Items listed in a dataset
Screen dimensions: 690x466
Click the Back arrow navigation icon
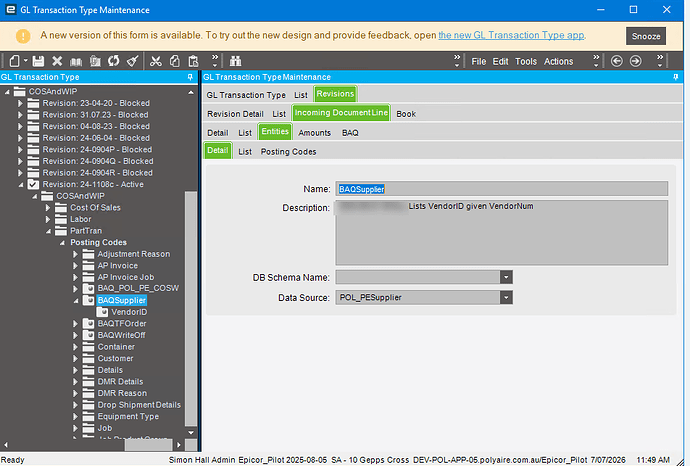(x=617, y=61)

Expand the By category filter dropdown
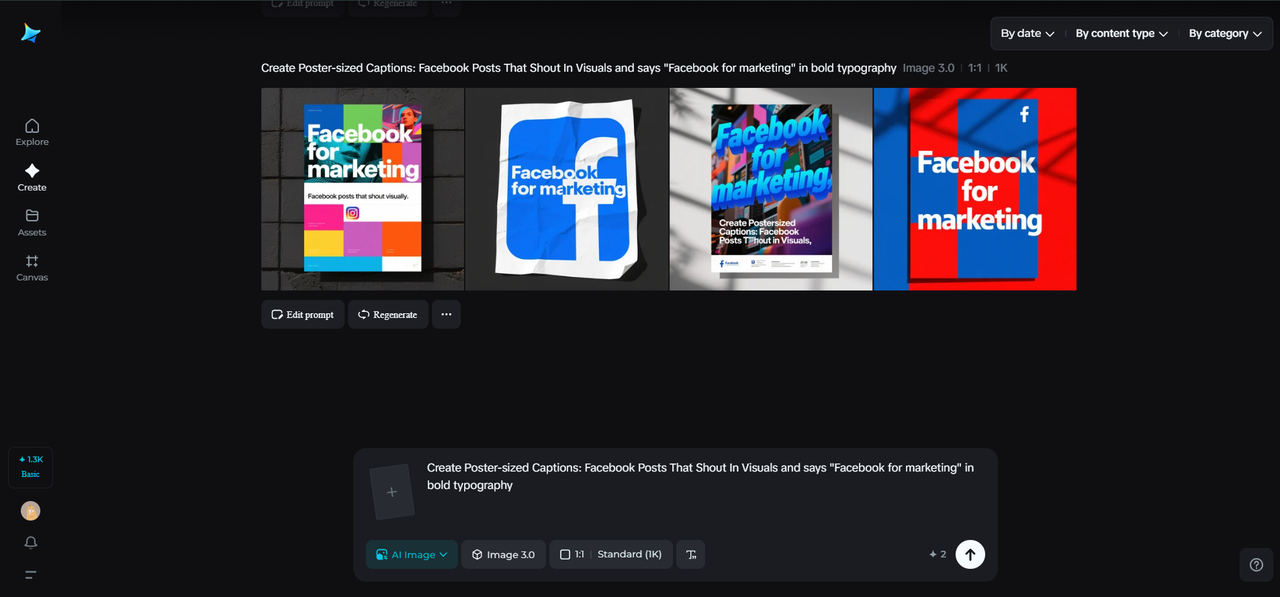(x=1225, y=33)
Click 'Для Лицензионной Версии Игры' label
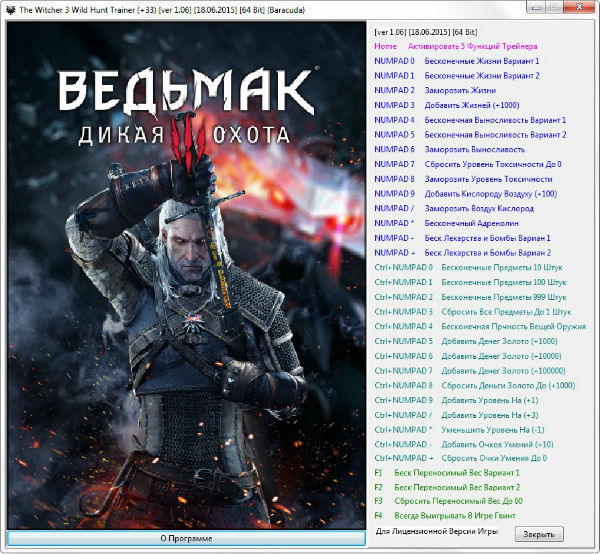The height and width of the screenshot is (554, 600). 436,532
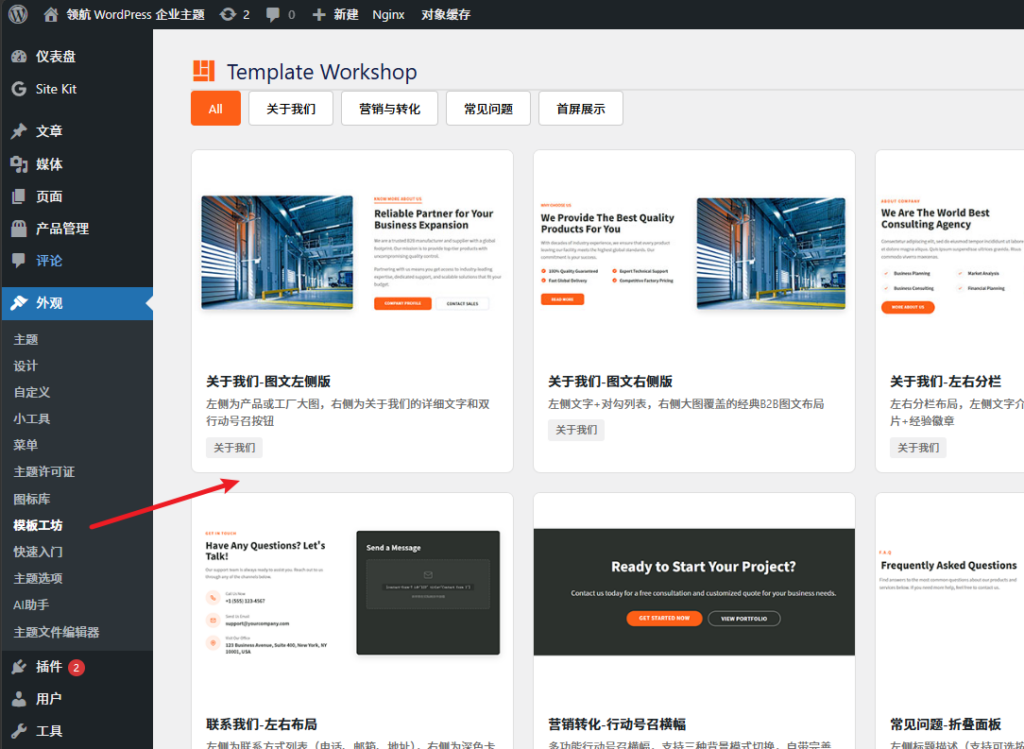Open the comments bubble icon in admin bar

(x=273, y=15)
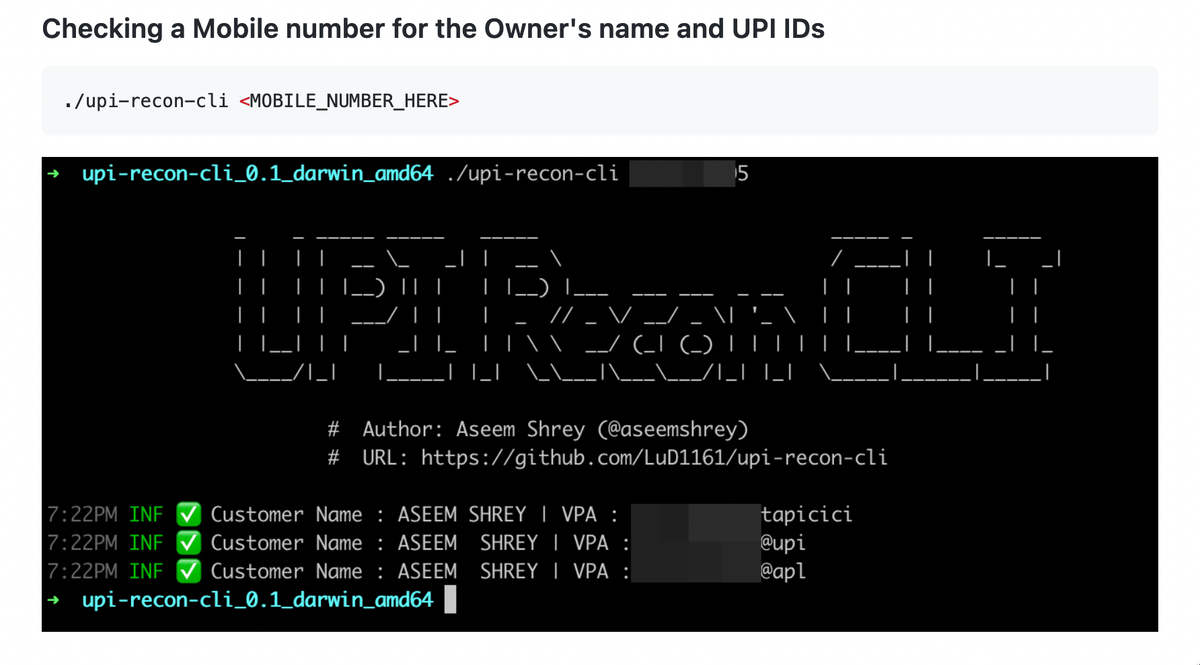Click the tapicici VPA suffix
Viewport: 1200px width, 665px height.
pyautogui.click(x=807, y=515)
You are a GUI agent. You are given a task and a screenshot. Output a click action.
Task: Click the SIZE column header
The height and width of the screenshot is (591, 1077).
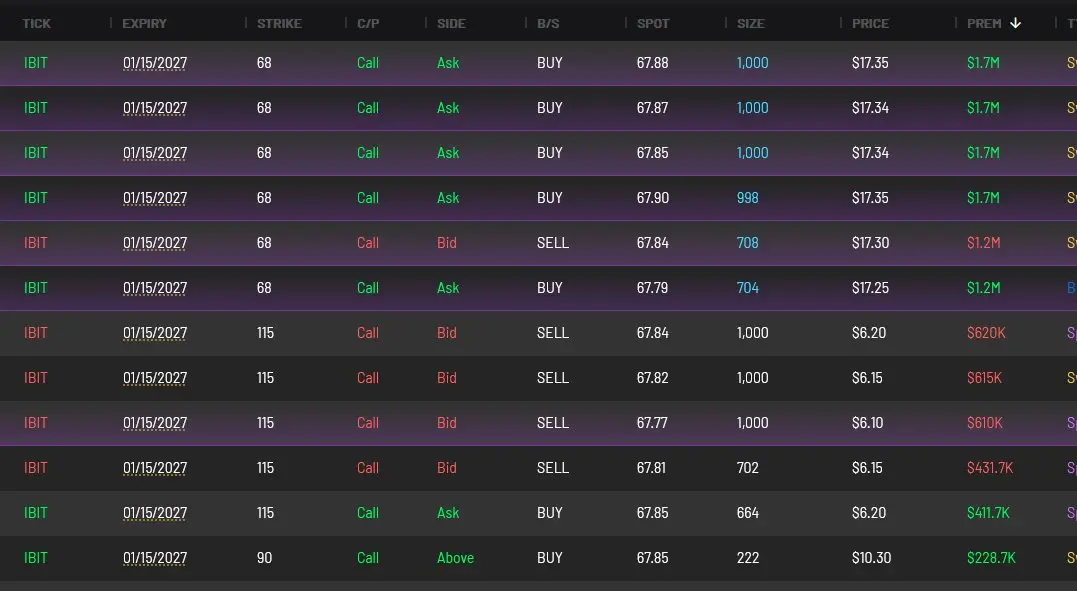(x=750, y=23)
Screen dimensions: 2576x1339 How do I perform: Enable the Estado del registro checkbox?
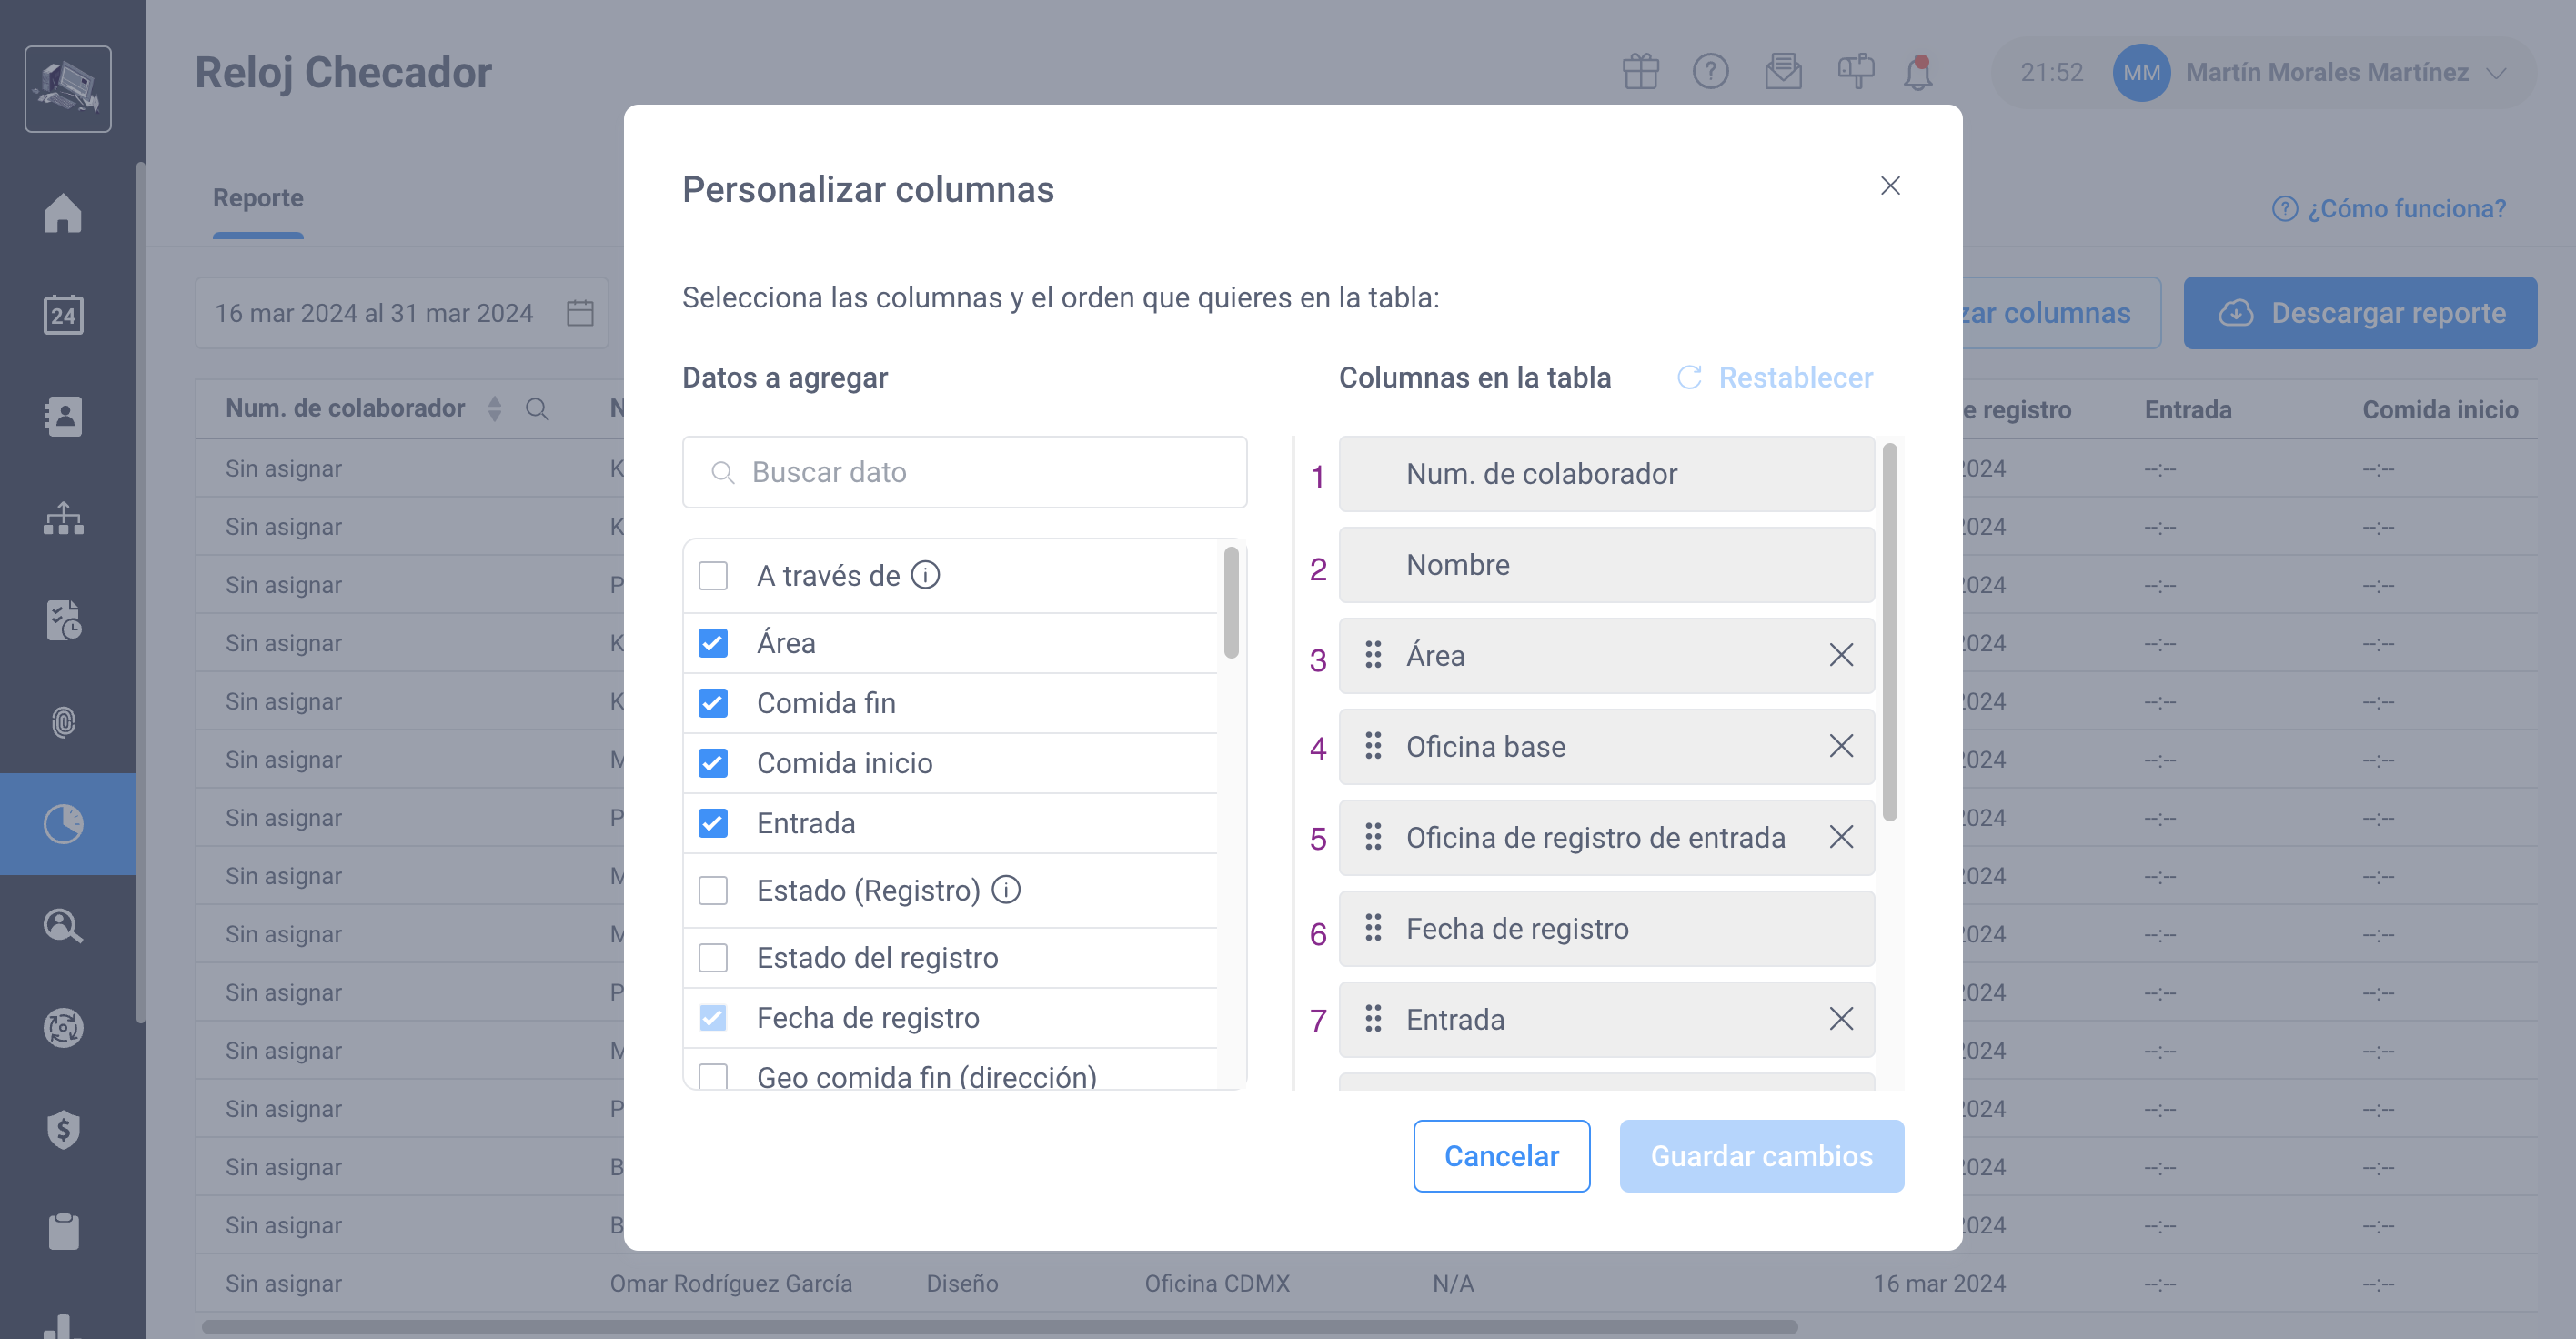pos(712,957)
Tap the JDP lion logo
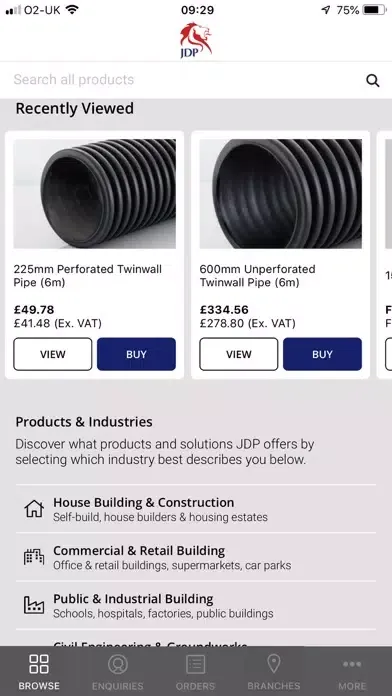The image size is (392, 696). coord(196,40)
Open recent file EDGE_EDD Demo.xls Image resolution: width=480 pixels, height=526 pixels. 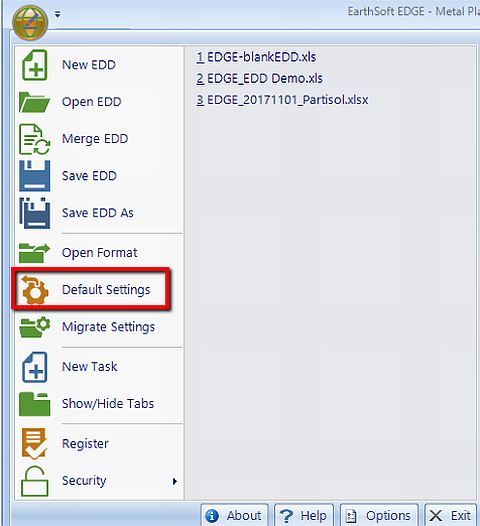click(x=260, y=78)
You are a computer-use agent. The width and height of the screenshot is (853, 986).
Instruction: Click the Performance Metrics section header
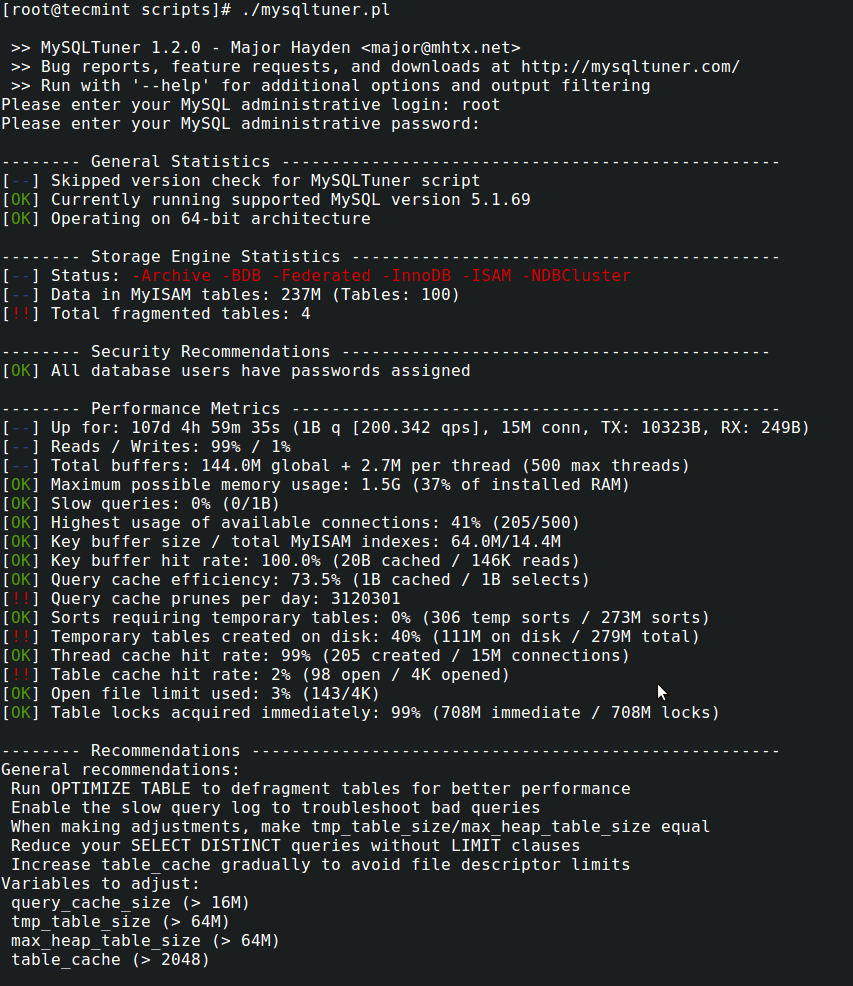pyautogui.click(x=185, y=409)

=== Problem to solve ===
Turn everything from the start of the data down to the line that contains "(x=1225, y=33)" into a numbered list, skipping blank lines. Leave the pictures out.

=== Solution for this task ===
1. Screen dimensions: 690x466
2. Click the Back arrow navigation icon
3. (x=617, y=61)
4. Expand the By category filter dropdown
5. (x=1225, y=33)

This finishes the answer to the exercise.